Memorial is also paying close attention to the clinical trial data Biogen submitted to the FDA so it can determine which Alzheimer's patients have a low risk for side effects. Dr. Leahy said the system is working to assess patients' risk for amyloid related imaging abnormalities through blood testing and genotyping.

Krist Azizian, PharmD, chief pharmacy officer at Los Angeles-based Keck Medicine of USC, said his health system's Alzheimer’s program is "interested in all treatments that could potentially benefit patients." He said the system is developing screening criteria to select appropriate candidates for the drug, which is administered on-site via intravenous infusion.

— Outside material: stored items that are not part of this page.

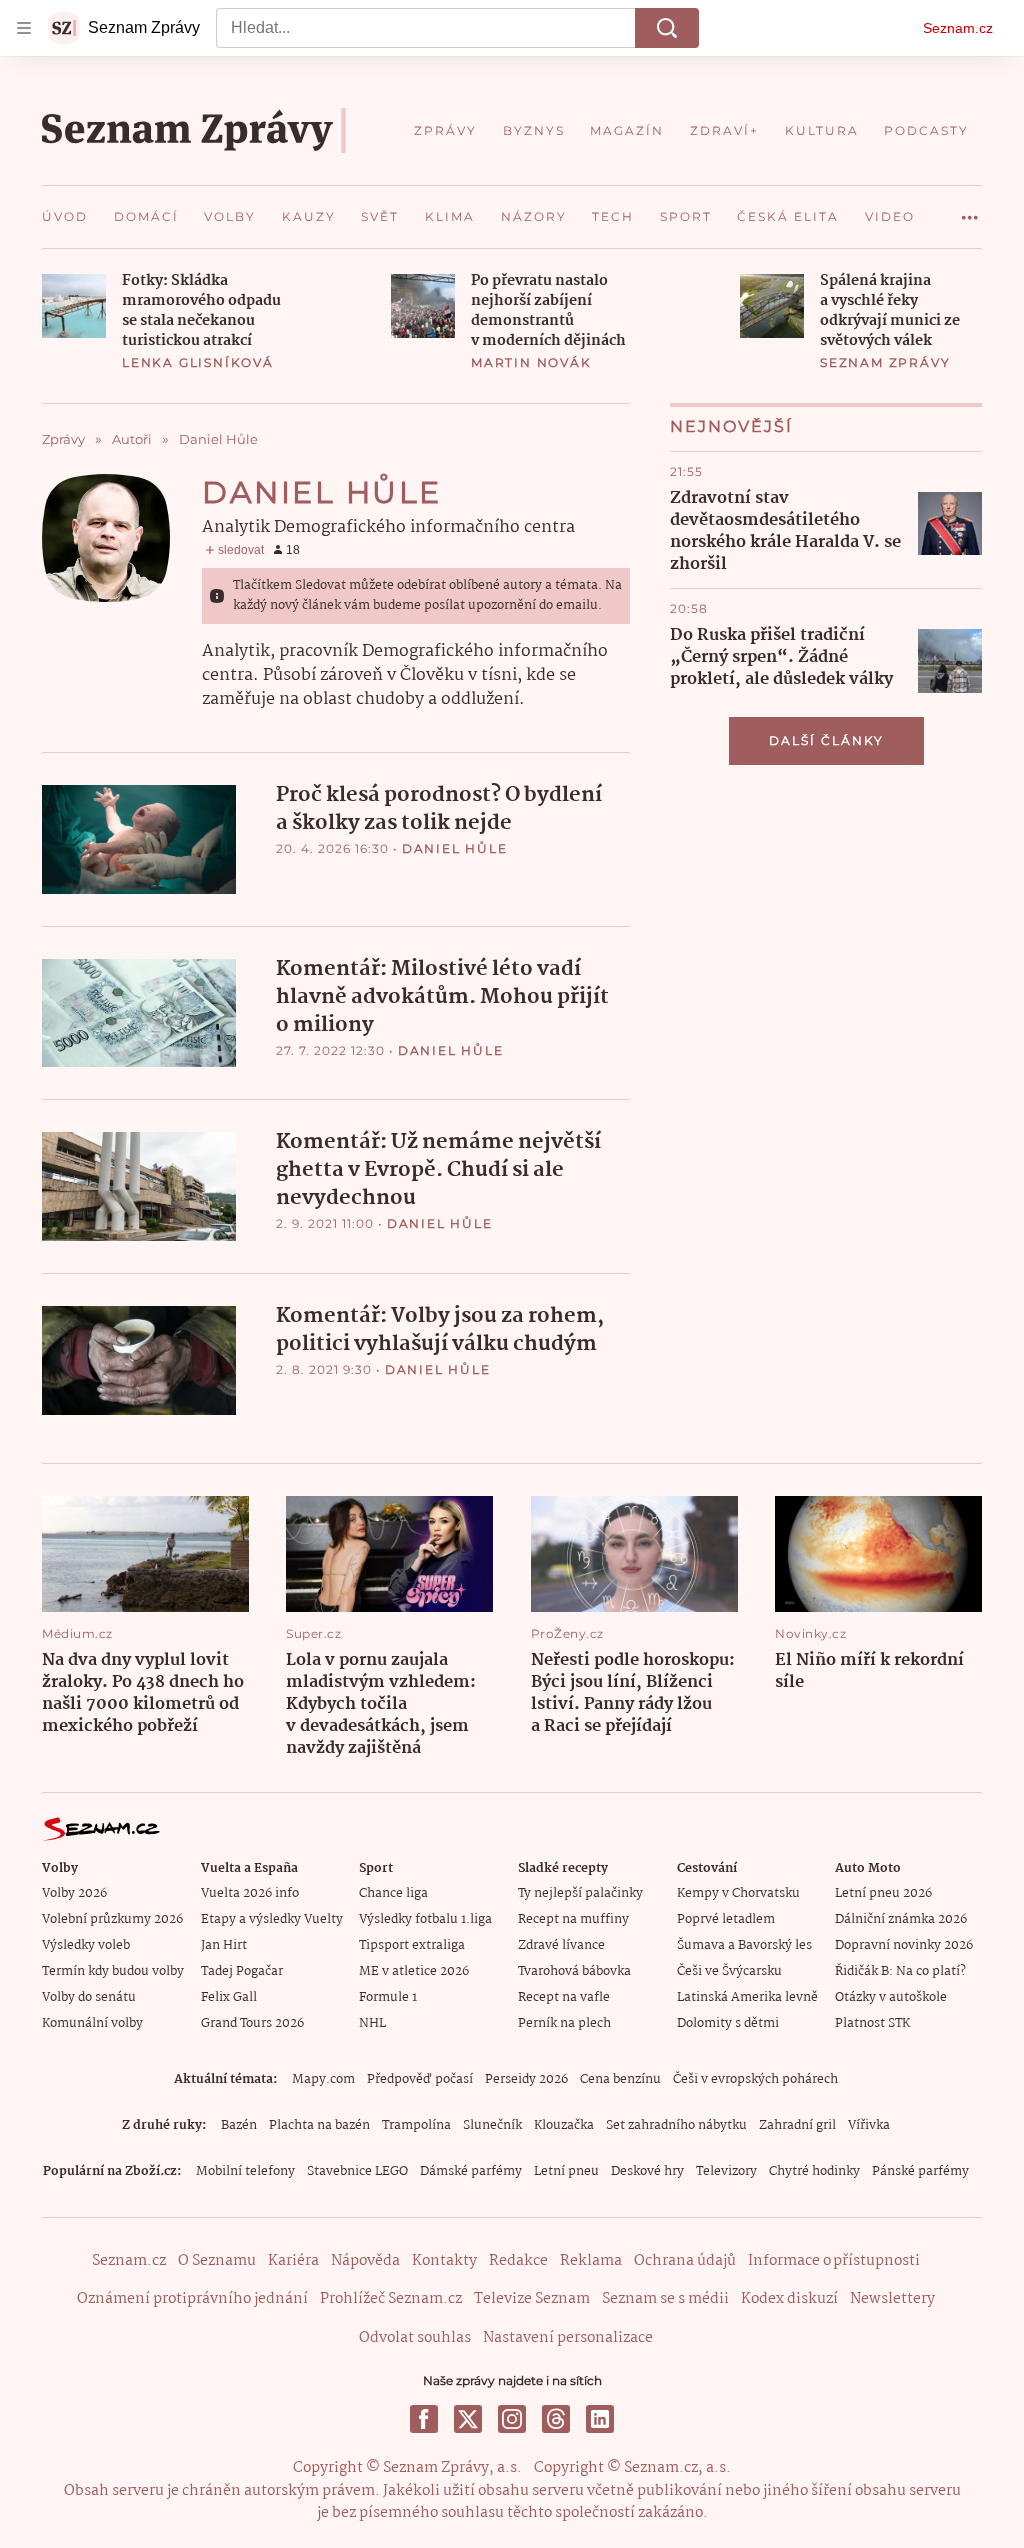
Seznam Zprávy (885, 362)
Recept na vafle (564, 1997)
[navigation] (24, 28)
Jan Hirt (224, 1945)
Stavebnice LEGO (357, 2171)
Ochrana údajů (685, 2261)
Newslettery (892, 2299)
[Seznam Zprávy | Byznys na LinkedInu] (600, 2419)
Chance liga (393, 1893)
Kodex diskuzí (789, 2299)
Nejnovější (731, 426)
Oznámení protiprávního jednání (192, 2299)
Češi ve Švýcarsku (729, 1971)
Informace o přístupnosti (834, 2261)
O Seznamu (217, 2261)
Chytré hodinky (814, 2171)
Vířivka (869, 2125)
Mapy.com (323, 2079)
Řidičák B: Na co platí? (900, 1971)
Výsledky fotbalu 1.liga (425, 1919)
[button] (74, 306)
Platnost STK (872, 2023)
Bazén (239, 2125)
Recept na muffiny (573, 1919)
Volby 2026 (74, 1893)
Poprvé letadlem (726, 1919)
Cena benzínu (620, 2079)
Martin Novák (531, 362)
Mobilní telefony (245, 2171)
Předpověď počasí (420, 2079)
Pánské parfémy (920, 2171)
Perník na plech (564, 2023)
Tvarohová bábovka (574, 1971)
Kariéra (293, 2261)
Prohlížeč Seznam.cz (391, 2299)
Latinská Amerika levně (747, 1997)
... (970, 210)
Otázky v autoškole (891, 1997)
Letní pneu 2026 (883, 1893)
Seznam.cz (958, 28)
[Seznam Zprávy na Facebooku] (424, 2419)
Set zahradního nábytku (676, 2125)
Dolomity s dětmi (728, 2023)
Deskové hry (647, 2171)
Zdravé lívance (561, 1945)
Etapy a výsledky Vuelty (272, 1919)
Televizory (726, 2171)
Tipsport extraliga (412, 1945)
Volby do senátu (89, 1997)
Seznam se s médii (665, 2299)
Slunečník (492, 2125)
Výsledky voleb (86, 1945)
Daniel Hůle (455, 848)
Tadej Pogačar (242, 1971)
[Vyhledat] (667, 28)
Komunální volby (92, 2023)
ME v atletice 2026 (414, 1971)
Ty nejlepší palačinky (580, 1893)
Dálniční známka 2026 (901, 1919)
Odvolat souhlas (415, 2338)
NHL (372, 2023)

He also said Keck is creating guidelines for monitoring patients during and after Aduhelm treatment, including brain imaging through PET-CT and MRI scans.

Both Keck and Memorial are working to support patients with the cost of the drug, which is $56,000 annually, assessing local and national programs that could alleviate the cost burden.

While uncertainties remain about how the drug will benefit patients, many clinicians are hopeful about the innovation that has arisen from Alzheimer's treatments' 20-year drought.

"There is no question we are seeing the fruits of scientific labor," Dr. Aburashed said.